Are they sharp enough?
In terms of steering feel, the Linea is miles ahead of the Jetta. Steering feedback is good and the power-assisted steering responds well to quick directional changes, although the super-soft suspension is a bit of a killjoy here. This will earn you brownie points from the in-laws (they will find the Linea very beautiful but will remark, loudly, that their eldest son drives a Maserati Quattro-something in the States), who will be absolutely comfy in the back but might get a bit dizzy given the fairly apparent body roll. It is fully capable of understeering if you enter a corner too hot, but be gentle and the Linea is thoroughly enjoyable around bends — you will like it.

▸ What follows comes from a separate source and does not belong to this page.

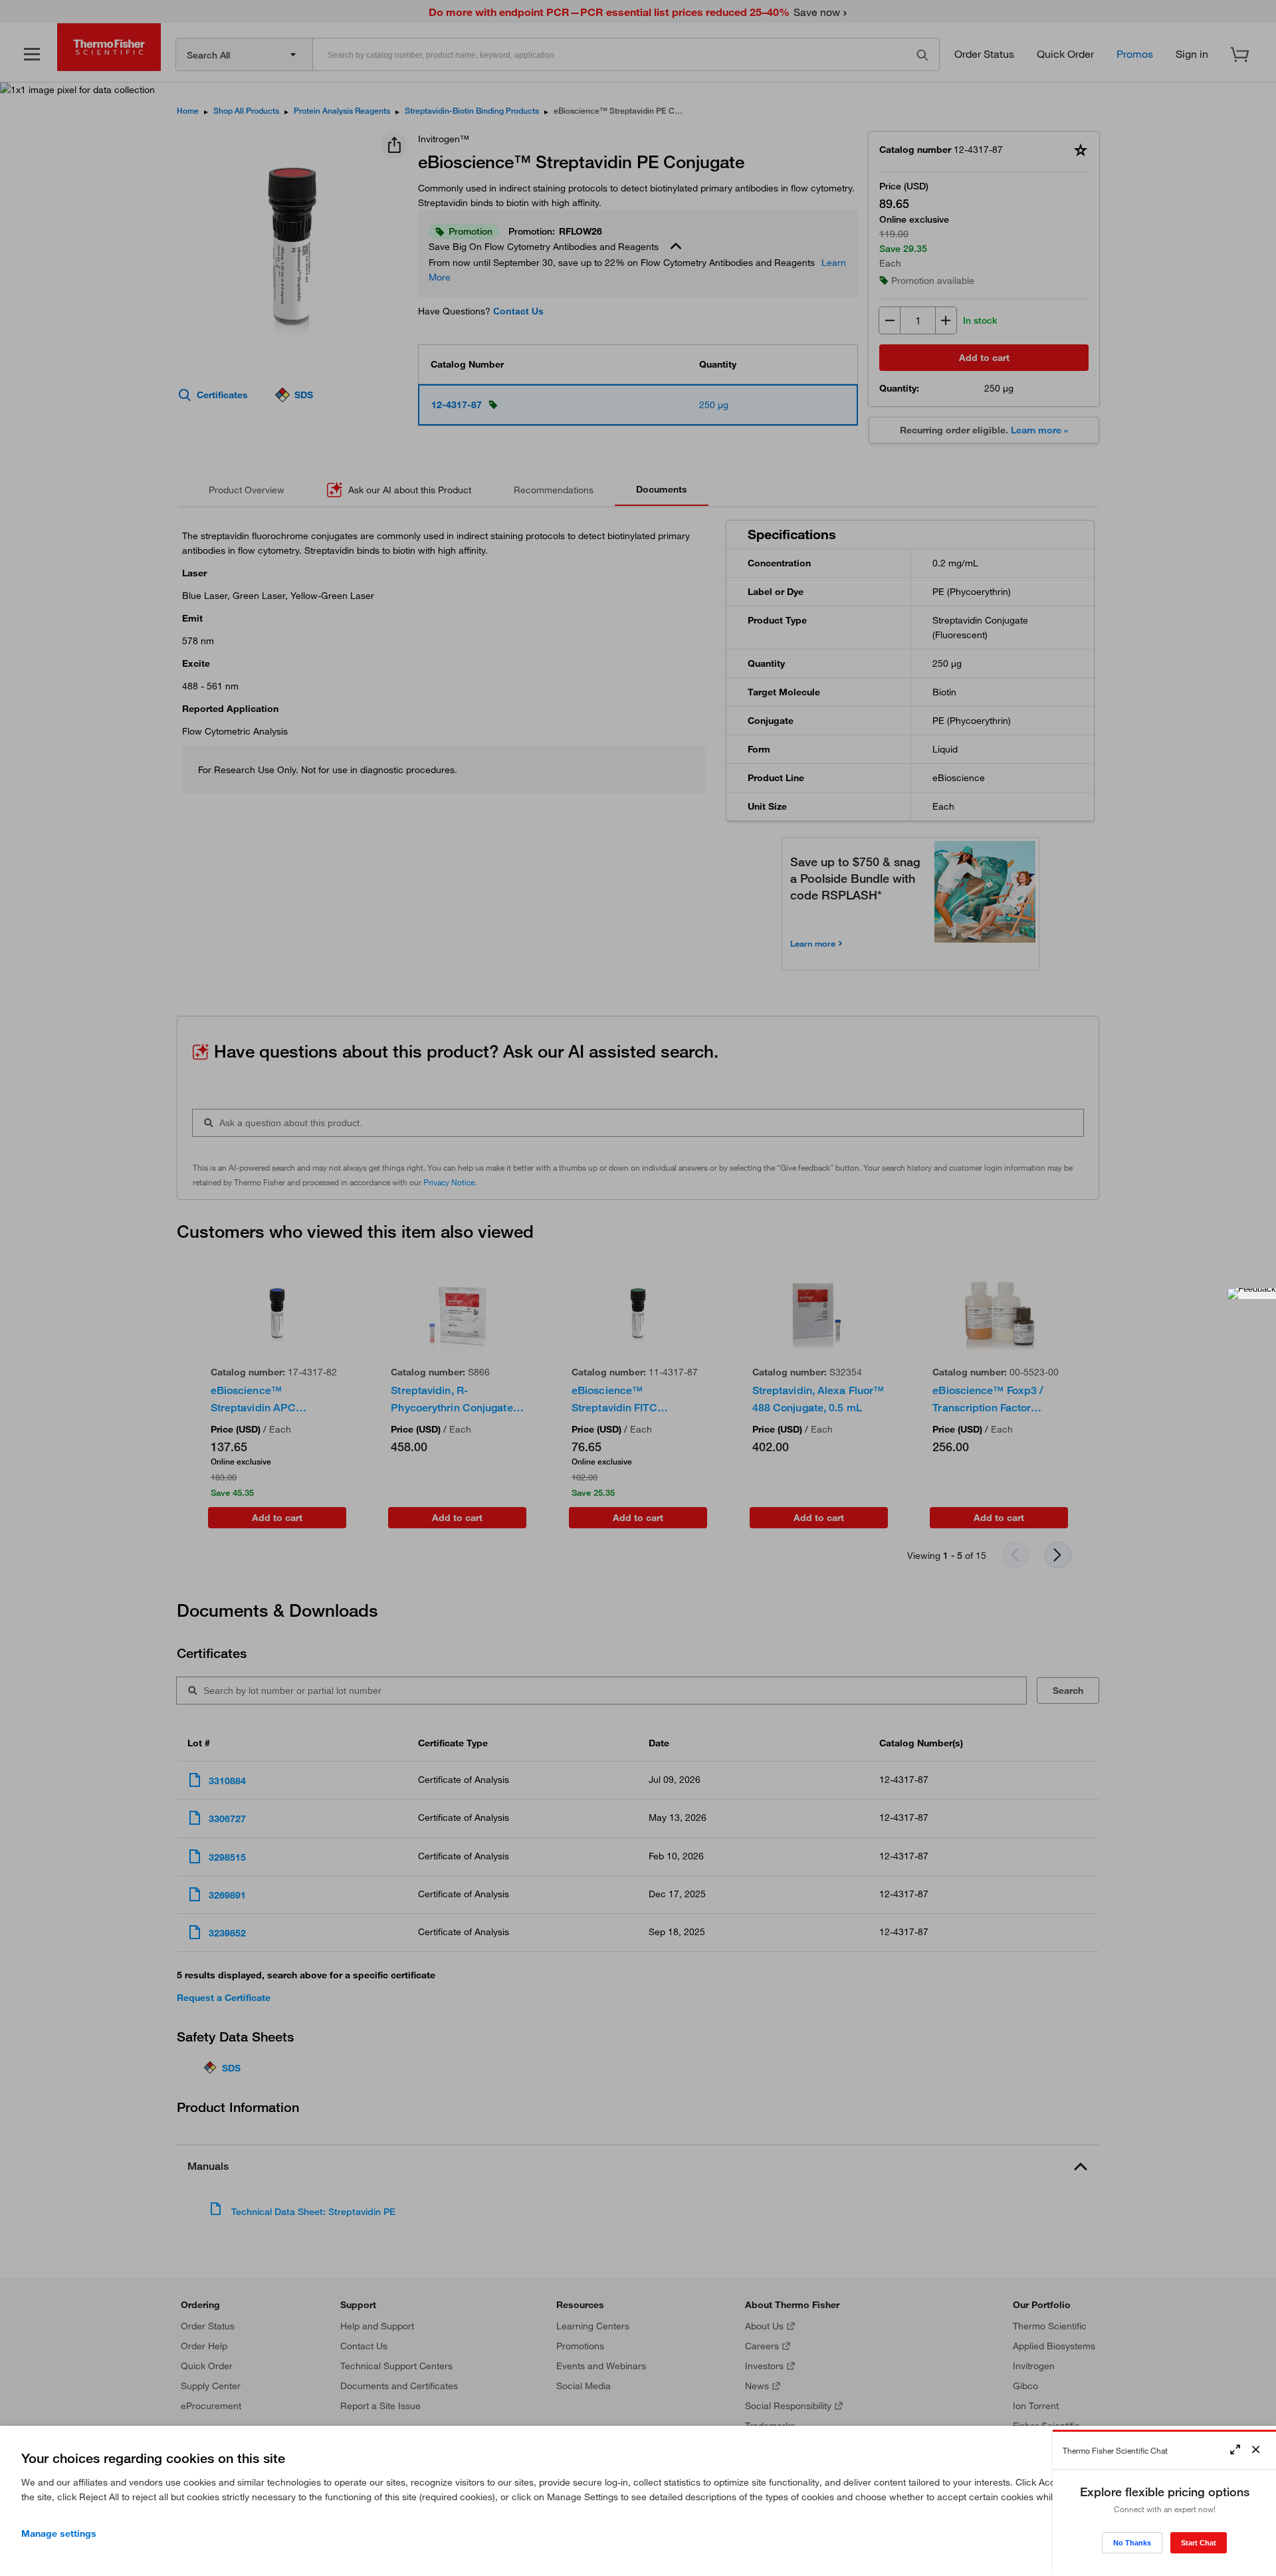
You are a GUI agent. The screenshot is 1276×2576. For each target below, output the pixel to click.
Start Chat (1198, 2543)
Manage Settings (58, 2533)
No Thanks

The Jetta’s steering feels a bit ‘electric’ (which, of course, it is) and though it is effortless, it deprives the driver of feedback. Steering response, however, is flawless and you can do silly things with the Jetta and it’ll behave as if nothing happened. The Jetta, in good hands, can be an absolute delight although given its front wheel-driven mechanicals. Both cars, you must note, have a strong fondness for going airborne given the road and the right angles, so with good skills, you can have a lot of fun out there! What the Jetta lacks in terms of feel, it makes up for in tautness, and it’s the other way round for the Linea.
Will people remember them, decades later?
I’m going to have to use a terrible word to answer that one — no. Let’s face it, the first-gen Honda City VTEC was a revered name in India’s enthusiast circles, but most of us today choose to steer clear of it simply because it feels very outdated. The engine is a stonker, but that’s just not enough. While the Linea is a mighty good performer, it’s not going to give you sleepless nights (in a good way) like the Palio 1.6 GTX once did.
That’s because the Palio, when it was launched, was radically different, whereas the Linea feels (and is, probably) like only an evolution of that car. Going by VW’s model evolution pattern, the Jetta will still be around 20 years later, but it will probably be fuelled by leaves, or something equally responsible and boring.
Turbocharging has added to the appeal (and overall efficiency) of these cars, but with fuel prices targetting the tonne mark, a majority of car manufacturers are determinedly migrating to compact, ultra-refined diesel engines. As for your grandchildren, well, they will be too glued to PlayStation16 to be bothered listening to tales about turbo-petrol monsters. “What? You kidding me? You mean, like, they actually used, like, exhaust gases (whatever that means!) to boost power?”